Confira a passagem do elenco e do diretor para o lançamento em Tóquio, em matéria da France Presse:

Ruas e prédios que se dobram em si mesmos, corredores de hotéis que perdem a gravidade subitamente. Nenhuma destas cenas de "A Origem", que o trailer não cansa de mostrar, impressionaram Leonardo DiCaprio tanto assim. Para o ator, é a jornada emocional de seu personagem que conta.

“Em meio a todo o espetáculo, é o que mais gostei”, disse o ator em entrevista coletiva no Japão, acompanhado de seu colega de elenco, Ken Watanabe, do diretor Christopher Nolan e da produtora Emma Thomas.
Depois de uma cerimônia de tapete vermelho, que reuniu mil pessoas sob o escaldante (35º) verão japonês, DiCaprio apareceu diante da imprensa para falar sobre o filme.

Dado a respostas longas, ele se espantou – e arrancou risos dos repórteres – com a duração da tradução para o japonês. “Prometo respostas curtas”, brincou, diante do olhar cansado dos colegas de palco, que esperavam em silêncio as tradutoras trabalharem.

O ator enxerga o longa-metragem como uma mistura das obras anteriores do diretor, "Amnésia" e "Insônia", com o espetáculo de "O Cavaleiro das Trevas".
“É um filme ambicioso, mas que dá muita importância para os personagens. Eu acho que uma espécie de 'Oito e Meio' de Chris Nolan, uma mistura do cenário de sonho de Fellini com aquilo que Chris sabe fazer melhor.”

Ken Watanabe foi mais além e buscou outro mestre italiano para tecer uma comparação com o diretor. “Ele é a reencarnação de Leonardo da Vinci”, exagerou.

"A Origem" vem ganhando elogios por conta de sua história original, baseada em ideias amparadas por um espetáculo digno de um filme de verão.
DiCaprio considera que essa é uma obra complicada de ser criada dentro do atual sistema de Hollywood.
É muito difícil encontrar um filme que combine o melhor do espetáculo que Hollywood pode oferecer com uma estrutura narrativa de várias tramas surreais.

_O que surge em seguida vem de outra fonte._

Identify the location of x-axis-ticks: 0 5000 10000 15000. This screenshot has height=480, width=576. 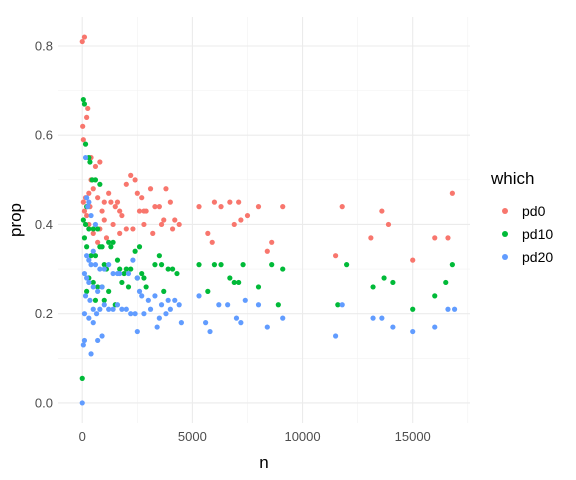
(255, 436).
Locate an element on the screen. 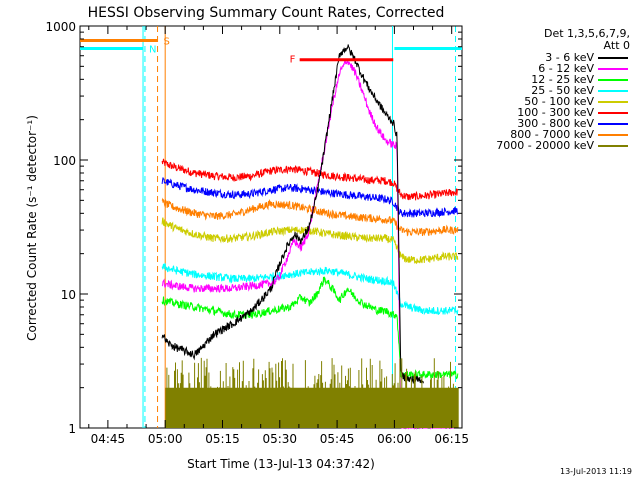 This screenshot has width=640, height=480. y-axis-label: Corrected Count Rate (s⁻¹ detector⁻¹) is located at coordinates (32, 228).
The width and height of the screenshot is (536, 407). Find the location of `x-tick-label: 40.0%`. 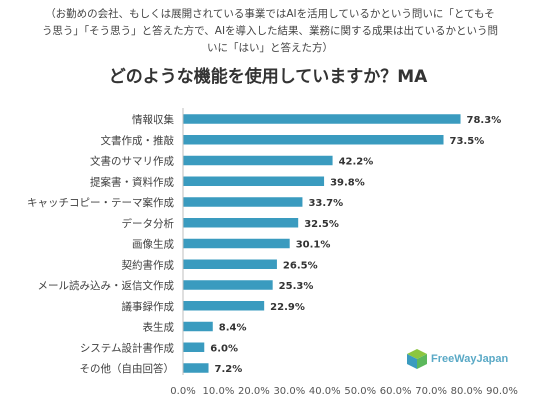

x-tick-label: 40.0% is located at coordinates (325, 392).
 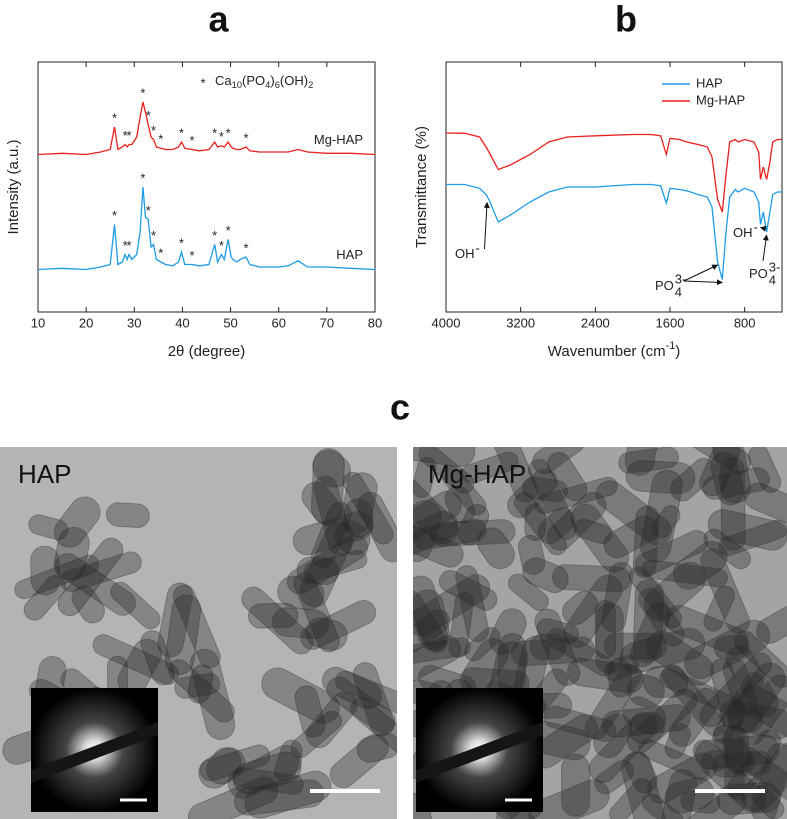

Tenho a impressão de que muitos dos lançamentos, especialmente no verão, têm tramas recicladas, enquanto que "A Origem" é uma ideia realmente original.”

Leonardo DiCaprio pareceu à vontade e disse ter afinidade com a cultura local.
“Eu adoro o cinema japonês e animes. 'A Origem' tem muito a ver com o trabalho de Hayao Miyazaki em 'A Viagem de Chihiro' e o último filme de Kurosawa, 'Sonhos', que tem a mesma temática que o nosso filme.”